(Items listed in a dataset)
• • • • •

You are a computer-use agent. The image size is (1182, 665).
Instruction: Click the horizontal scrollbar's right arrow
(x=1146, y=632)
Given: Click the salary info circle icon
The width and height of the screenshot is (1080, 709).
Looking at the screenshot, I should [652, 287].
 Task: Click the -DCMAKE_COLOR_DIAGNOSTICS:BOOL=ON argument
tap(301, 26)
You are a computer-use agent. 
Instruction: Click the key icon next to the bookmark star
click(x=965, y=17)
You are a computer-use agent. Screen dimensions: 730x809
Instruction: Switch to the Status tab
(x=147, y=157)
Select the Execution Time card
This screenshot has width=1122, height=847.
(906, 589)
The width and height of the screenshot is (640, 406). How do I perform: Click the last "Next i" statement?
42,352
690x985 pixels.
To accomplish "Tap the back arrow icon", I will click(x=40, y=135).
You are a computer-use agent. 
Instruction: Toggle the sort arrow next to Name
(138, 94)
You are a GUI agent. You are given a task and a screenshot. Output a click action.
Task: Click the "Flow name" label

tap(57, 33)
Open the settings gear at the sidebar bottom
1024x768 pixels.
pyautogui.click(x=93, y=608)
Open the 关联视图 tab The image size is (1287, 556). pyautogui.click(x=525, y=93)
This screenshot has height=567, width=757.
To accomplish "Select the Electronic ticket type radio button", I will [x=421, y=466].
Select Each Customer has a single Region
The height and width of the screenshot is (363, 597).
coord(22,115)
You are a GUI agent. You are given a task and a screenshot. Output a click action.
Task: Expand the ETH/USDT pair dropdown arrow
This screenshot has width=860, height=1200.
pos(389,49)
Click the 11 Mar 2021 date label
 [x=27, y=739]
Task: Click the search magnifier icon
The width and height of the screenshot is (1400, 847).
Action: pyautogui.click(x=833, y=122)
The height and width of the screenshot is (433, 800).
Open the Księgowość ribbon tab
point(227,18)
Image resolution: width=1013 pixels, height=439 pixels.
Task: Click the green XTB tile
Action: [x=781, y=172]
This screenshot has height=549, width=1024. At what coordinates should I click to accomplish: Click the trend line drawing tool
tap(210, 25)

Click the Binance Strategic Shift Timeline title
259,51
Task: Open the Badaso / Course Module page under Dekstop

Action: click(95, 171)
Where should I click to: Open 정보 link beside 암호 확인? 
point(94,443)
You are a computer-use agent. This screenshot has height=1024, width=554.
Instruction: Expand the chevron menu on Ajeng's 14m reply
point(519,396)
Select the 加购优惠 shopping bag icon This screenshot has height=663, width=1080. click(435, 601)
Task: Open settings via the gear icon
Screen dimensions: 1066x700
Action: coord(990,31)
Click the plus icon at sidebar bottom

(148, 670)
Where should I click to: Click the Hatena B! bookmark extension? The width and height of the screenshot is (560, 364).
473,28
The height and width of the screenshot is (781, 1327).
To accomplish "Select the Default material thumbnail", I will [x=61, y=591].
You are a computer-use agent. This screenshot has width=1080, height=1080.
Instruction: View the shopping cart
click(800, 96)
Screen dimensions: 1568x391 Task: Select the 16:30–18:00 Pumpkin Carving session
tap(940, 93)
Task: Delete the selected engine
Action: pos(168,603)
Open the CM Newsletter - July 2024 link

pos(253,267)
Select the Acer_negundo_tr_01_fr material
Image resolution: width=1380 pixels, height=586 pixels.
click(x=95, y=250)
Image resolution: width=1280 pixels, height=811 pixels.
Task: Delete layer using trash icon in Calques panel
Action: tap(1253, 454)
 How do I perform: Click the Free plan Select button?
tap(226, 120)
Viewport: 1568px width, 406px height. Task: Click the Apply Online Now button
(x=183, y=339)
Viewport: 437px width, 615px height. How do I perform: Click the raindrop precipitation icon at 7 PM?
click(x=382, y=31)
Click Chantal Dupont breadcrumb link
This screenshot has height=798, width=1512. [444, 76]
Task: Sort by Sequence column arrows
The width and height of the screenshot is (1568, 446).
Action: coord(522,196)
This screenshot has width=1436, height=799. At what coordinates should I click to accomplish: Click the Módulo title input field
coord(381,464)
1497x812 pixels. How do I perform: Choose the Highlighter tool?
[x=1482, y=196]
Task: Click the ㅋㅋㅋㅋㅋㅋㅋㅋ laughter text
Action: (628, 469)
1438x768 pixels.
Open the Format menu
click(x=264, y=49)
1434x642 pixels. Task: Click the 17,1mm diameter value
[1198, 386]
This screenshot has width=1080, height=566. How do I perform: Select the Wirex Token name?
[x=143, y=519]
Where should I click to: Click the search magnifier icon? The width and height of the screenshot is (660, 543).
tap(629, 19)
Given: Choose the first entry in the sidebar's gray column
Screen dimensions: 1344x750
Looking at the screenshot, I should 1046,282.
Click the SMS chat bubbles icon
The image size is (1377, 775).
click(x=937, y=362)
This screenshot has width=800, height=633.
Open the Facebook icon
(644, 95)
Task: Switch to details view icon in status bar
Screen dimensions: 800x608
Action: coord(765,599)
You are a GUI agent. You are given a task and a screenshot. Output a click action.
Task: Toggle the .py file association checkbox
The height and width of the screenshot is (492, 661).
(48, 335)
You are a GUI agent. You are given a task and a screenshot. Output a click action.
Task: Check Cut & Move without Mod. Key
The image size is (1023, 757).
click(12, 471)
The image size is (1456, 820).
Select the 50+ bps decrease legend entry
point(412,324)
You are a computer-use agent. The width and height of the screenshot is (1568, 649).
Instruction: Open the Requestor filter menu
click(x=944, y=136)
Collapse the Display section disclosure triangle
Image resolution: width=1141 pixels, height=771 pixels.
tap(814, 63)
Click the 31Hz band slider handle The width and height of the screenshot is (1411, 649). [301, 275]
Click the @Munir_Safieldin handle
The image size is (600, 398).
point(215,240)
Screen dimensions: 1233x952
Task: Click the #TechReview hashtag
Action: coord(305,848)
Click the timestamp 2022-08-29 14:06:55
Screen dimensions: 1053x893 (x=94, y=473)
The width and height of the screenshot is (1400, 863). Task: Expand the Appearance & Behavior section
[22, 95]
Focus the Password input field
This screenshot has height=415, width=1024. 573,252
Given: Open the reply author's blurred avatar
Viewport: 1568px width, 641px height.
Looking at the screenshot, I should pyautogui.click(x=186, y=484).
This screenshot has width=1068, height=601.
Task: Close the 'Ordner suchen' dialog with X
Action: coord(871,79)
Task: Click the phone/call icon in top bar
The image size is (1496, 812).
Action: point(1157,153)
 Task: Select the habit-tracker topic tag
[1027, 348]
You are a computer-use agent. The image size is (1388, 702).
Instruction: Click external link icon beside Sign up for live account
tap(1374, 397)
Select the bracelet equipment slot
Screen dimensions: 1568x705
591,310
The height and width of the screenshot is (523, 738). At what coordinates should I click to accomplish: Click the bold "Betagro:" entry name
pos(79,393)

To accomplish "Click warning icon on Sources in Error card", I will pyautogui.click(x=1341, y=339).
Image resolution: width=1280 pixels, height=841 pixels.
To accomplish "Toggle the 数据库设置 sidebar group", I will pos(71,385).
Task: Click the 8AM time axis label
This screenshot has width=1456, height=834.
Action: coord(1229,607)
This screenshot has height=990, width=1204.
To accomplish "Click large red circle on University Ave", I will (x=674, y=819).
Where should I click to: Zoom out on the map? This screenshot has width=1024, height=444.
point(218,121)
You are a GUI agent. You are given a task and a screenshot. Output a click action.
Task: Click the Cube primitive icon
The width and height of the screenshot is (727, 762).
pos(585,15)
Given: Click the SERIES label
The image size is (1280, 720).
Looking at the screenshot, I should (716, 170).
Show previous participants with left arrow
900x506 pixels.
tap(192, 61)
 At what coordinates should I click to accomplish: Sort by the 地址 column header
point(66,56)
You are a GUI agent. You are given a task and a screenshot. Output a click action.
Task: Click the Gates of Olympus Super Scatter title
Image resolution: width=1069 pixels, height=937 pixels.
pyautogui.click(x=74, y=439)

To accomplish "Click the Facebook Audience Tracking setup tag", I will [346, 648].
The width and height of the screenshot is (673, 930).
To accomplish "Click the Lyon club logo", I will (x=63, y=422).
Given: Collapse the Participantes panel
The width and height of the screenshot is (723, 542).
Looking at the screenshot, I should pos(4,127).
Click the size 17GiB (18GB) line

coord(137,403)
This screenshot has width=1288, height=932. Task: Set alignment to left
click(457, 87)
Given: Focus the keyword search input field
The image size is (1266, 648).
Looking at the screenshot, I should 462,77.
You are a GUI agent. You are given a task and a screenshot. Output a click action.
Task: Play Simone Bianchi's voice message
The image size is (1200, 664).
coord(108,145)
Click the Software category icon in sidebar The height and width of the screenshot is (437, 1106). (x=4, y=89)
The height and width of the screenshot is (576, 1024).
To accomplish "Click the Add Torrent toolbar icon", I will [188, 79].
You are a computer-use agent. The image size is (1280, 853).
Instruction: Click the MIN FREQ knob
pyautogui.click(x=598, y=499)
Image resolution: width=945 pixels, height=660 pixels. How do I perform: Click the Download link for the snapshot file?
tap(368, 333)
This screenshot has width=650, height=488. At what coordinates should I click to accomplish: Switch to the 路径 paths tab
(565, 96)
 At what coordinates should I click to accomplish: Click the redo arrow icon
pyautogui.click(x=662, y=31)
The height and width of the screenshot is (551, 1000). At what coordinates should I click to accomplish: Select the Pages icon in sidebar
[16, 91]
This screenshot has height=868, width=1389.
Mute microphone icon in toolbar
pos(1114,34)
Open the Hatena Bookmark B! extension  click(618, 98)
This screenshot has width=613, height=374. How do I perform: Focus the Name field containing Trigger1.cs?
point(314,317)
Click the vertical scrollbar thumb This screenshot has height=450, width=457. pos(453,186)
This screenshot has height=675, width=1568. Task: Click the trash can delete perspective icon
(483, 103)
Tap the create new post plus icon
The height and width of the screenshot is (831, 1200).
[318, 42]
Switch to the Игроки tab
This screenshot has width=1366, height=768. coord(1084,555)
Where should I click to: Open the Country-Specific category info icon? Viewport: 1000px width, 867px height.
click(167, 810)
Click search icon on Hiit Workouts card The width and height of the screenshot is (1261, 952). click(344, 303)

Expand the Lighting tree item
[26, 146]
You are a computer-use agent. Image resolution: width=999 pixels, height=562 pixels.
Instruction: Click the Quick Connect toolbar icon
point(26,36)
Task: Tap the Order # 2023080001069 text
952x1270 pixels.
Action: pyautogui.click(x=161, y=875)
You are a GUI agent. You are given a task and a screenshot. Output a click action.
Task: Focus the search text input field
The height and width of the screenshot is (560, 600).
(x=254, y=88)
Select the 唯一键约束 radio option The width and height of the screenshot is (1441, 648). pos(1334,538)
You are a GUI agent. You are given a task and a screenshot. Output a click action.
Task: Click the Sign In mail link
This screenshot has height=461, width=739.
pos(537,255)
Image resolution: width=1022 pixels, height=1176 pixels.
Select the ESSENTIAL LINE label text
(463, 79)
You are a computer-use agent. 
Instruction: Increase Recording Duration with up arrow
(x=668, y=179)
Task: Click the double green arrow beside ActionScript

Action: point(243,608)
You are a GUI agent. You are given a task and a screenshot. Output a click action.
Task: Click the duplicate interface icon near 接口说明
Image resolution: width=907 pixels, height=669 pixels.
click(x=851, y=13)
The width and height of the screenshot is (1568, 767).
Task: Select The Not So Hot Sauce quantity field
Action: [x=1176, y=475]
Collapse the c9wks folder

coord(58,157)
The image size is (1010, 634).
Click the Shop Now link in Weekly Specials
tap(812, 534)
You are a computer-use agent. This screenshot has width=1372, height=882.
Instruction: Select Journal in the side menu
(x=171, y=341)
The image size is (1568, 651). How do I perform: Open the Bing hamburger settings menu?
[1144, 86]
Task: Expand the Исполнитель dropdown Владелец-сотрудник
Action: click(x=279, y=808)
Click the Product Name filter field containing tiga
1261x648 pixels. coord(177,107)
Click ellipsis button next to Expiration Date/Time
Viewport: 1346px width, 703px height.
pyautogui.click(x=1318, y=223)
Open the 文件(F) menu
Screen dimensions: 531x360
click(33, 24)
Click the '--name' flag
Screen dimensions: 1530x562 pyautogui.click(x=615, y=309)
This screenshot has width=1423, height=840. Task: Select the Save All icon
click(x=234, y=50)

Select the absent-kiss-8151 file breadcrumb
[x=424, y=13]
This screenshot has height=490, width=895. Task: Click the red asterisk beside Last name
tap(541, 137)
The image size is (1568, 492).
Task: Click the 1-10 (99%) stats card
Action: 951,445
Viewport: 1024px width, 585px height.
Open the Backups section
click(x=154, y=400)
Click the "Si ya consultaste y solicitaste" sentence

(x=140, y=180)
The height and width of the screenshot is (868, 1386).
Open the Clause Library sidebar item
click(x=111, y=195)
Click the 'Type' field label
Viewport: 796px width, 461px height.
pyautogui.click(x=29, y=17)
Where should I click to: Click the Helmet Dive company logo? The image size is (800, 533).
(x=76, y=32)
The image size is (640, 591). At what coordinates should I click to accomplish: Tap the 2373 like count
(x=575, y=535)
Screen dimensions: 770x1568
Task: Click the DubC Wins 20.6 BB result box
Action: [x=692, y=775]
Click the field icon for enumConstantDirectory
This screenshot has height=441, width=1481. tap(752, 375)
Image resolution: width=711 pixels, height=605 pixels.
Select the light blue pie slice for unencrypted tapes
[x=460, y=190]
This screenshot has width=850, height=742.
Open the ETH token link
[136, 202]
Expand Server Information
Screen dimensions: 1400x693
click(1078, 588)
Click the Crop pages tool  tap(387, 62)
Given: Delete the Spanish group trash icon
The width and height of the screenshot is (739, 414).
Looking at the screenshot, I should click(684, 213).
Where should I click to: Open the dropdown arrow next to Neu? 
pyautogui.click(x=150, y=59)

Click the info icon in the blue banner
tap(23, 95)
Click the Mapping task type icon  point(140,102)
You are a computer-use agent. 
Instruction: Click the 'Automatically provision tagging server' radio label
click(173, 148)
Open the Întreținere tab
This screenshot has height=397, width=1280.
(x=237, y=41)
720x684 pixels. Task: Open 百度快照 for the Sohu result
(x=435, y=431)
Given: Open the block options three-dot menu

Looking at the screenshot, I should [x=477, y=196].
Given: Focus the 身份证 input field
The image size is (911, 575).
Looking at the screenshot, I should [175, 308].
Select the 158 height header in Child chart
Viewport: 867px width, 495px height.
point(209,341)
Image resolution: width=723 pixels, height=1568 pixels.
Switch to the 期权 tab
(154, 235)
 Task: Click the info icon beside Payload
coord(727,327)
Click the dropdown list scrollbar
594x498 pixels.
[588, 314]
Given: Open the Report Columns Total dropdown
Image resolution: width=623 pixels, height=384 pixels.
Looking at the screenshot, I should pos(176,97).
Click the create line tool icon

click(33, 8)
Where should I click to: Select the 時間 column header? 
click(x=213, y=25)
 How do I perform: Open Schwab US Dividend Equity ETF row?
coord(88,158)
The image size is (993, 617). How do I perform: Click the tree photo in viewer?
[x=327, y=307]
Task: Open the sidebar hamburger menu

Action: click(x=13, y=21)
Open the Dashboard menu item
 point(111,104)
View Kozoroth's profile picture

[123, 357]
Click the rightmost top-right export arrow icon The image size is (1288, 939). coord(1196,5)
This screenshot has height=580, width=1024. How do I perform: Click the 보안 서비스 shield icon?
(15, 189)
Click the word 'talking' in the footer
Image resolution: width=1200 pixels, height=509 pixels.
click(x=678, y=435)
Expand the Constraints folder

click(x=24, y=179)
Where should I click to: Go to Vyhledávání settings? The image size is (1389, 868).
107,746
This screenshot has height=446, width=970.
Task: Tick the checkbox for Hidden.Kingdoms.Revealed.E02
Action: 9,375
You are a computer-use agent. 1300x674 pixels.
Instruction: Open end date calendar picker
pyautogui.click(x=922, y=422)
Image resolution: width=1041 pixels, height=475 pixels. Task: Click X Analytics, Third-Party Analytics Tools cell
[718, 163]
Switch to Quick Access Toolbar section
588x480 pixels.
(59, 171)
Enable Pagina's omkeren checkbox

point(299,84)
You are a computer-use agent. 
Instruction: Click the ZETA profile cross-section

• • • • •

Task objective
Where a line above holds the string "gear", show that line.

Problem solution
Open the settings gear at the sidebar bottom
Task: Open settings via the gear icon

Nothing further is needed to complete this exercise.